Den Berechnungen des renommierten Instituts zufolge werden die pauschalen Zölle von 15 Prozent sowie die speziellen Aufschläge von 50 Prozent auf Stahl und Aluminium dazu führen, dass das deutsche BIP innerhalb eines Jahres um 0,15 Prozent sinken dürfte. Das bedeutet einen Rückgang von rund 6,5 Milliarden Euro. Für die EU insgesamt wird ein Rückgang von 0,1 Prozent erwartet. Vergleichsweise gering fällt der Effekt in Frankreich (–0,01 Prozent) und Italien (–0,02 Prozent) aus. Noch nicht berücksichtigt sind eventuell geplante Zollsenkungen für bestimmte US-Produkte wie Autos und Agrarerzeugnisse.

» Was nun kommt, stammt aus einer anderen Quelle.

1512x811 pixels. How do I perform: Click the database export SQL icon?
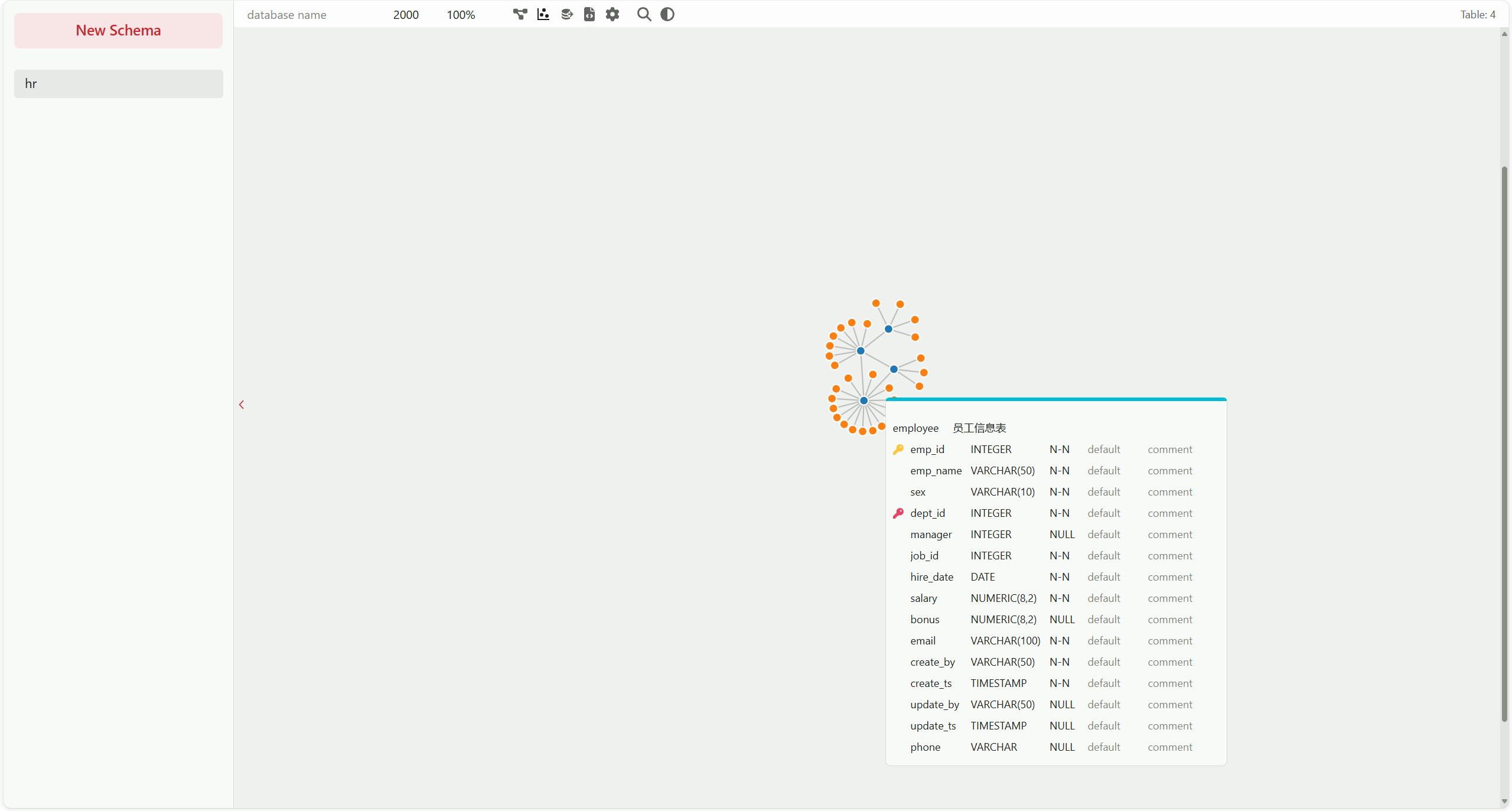tap(567, 14)
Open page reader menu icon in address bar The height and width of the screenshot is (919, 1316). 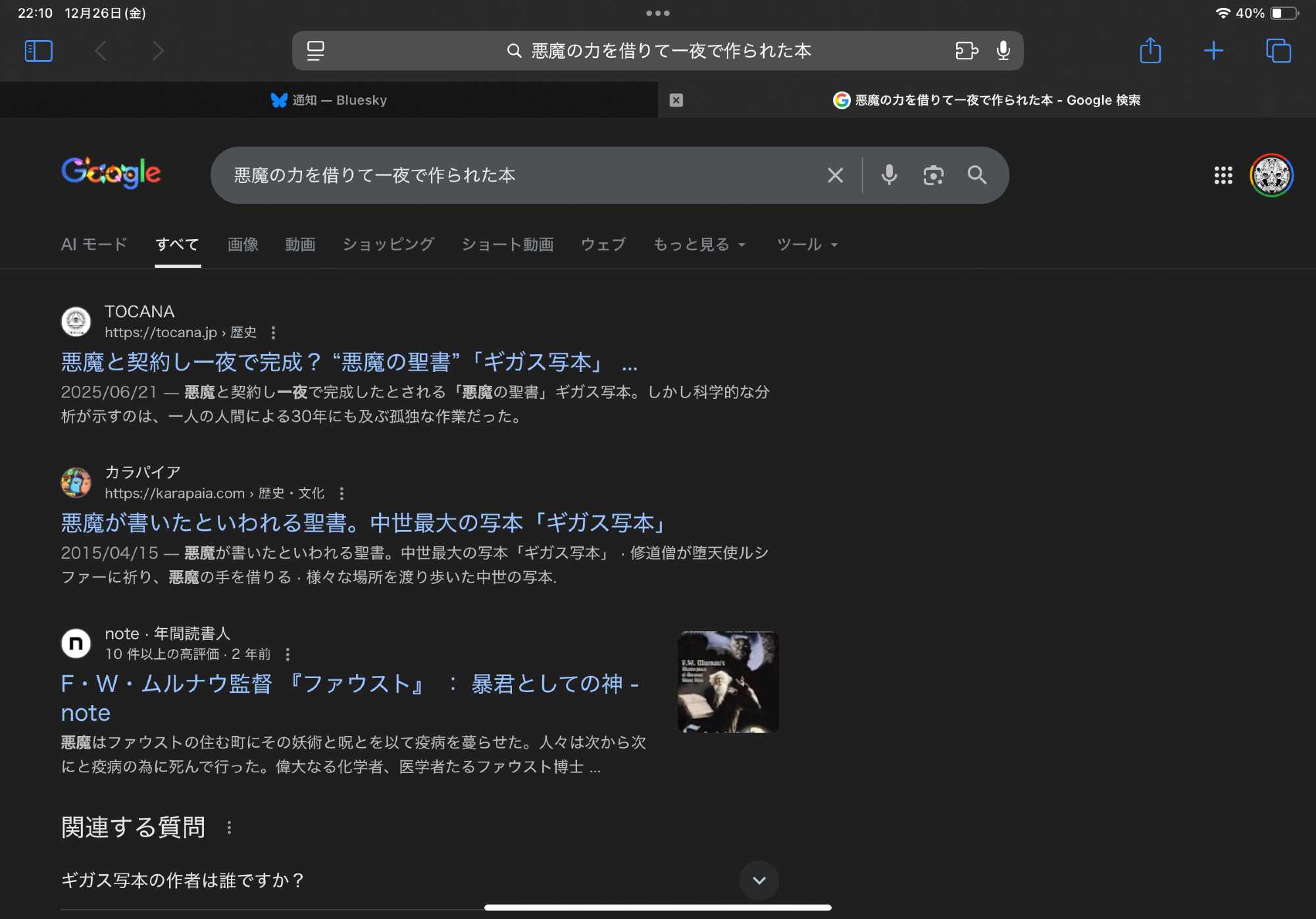[316, 51]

Am Sonntag hatten US-Präsident Donald Trump und EU-Kommissionspräsidentin Ursula von der Leyen nach Gesprächen in Schottland den Rahmen für einen Deal verkündet, der 15 Prozent Abgaben auf eine breite Palette von Exporten vorsieht – einseitig. Die USA können derweil ihre Produkte zollfrei liefern. „Das ist der größte Deal aller Zeiten“, sagten Trump und Ursula von der Leyen zu der Einigung am Sonntag.
Der Leiter des Forschungszentrums Handelspolitik am IfW, Julian Hinz, spricht dagegen von einem schlechten Deal. Zwar hätte es noch schlimmer kommen können, wenn die USA Sonderzölle in Höhe von insgesamt 27,5 Prozent für Autos verlangt hätten, dennoch sei die Einigung von Trump und von der Leyen ein „schlechter Deal“. „Dafür so viel aufs Spiel zu setzen in Bezug auf den globalen regelbasierten Handel, halte ich für einen großen Fehler“, so Hinz laut Handelsblatt. Die Vereinbarung würde die Glaubwürdigkeit der Welthandelsorganisation WTO schwächen und sei „langfristig sicherlich der falsche Weg“, so Hinz weiter.

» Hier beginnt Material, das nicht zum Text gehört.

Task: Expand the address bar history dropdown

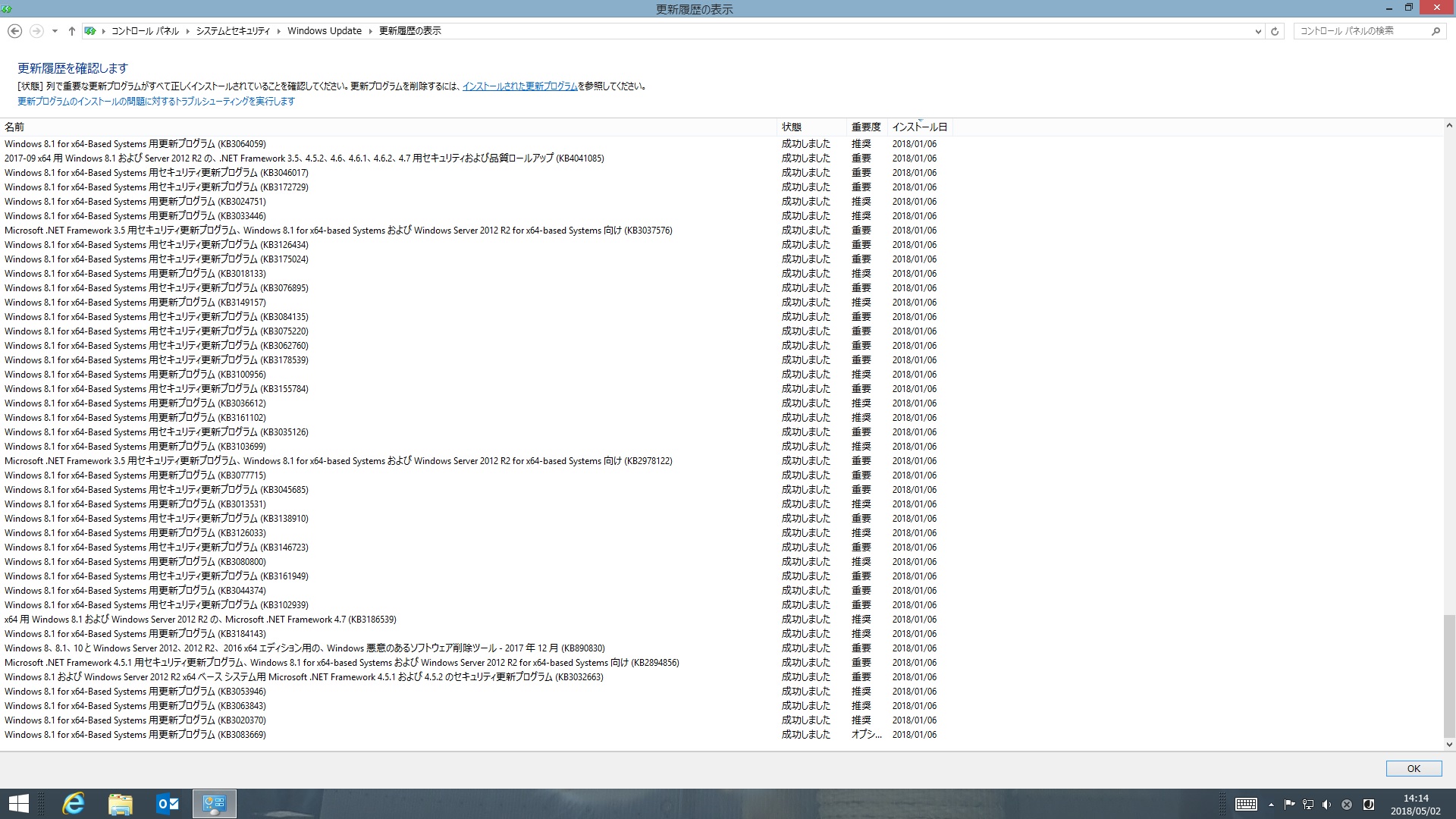Action: (1258, 31)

Damit reiht er sich in die Stimmen aus der Wirtschaft zu dem Deal ein. Dort sorgte die Einigung unter den Unternehmern für Entsetzen. Der Bundesverband der Deutschen Industrie, welcher mehr als 100.000 Unternehmen vertritt, sprach von einem „fatalen Signal“, das aus der Einigung hervorgehe: „Das Übereinkommen ist ein unzureichender Kompromiss und sendet ein fatales Signal an die eng verflochtene Wirtschaft auf beiden Seiten des Atlantiks“, sagte Wolfgang Niedermark vom BDI laut Spiegel in einer Mitteilung. Die EU nehme schmerzhafte Zölle in Kauf, so Niedermark weiter.
Ähnlich harte Kritik kommt auch vom Bundesverband Großhandel, Außenhandel, Dienstleistungen (BGA): „Der Zollaufschlag bedeutet für viele unserer Händler eine existenzielle Bedrohung“, hieß es von dem Verband, der rund 139.000 Unternehmen vertritt, laut Spiegel. Zwar würde zunächst Sicherheit über die Handelsbedingungen herrschen, Lieferketten würden sich aber verändern und die Preise erhöhen. Die Einigung mit den USA „wird hier im Land spürbare Auswirkungen haben. Sie wird Wachstum, Wohlstand und Arbeitsplätze kosten“, so der Präsident des BGA, Dirk Jandura, weiter.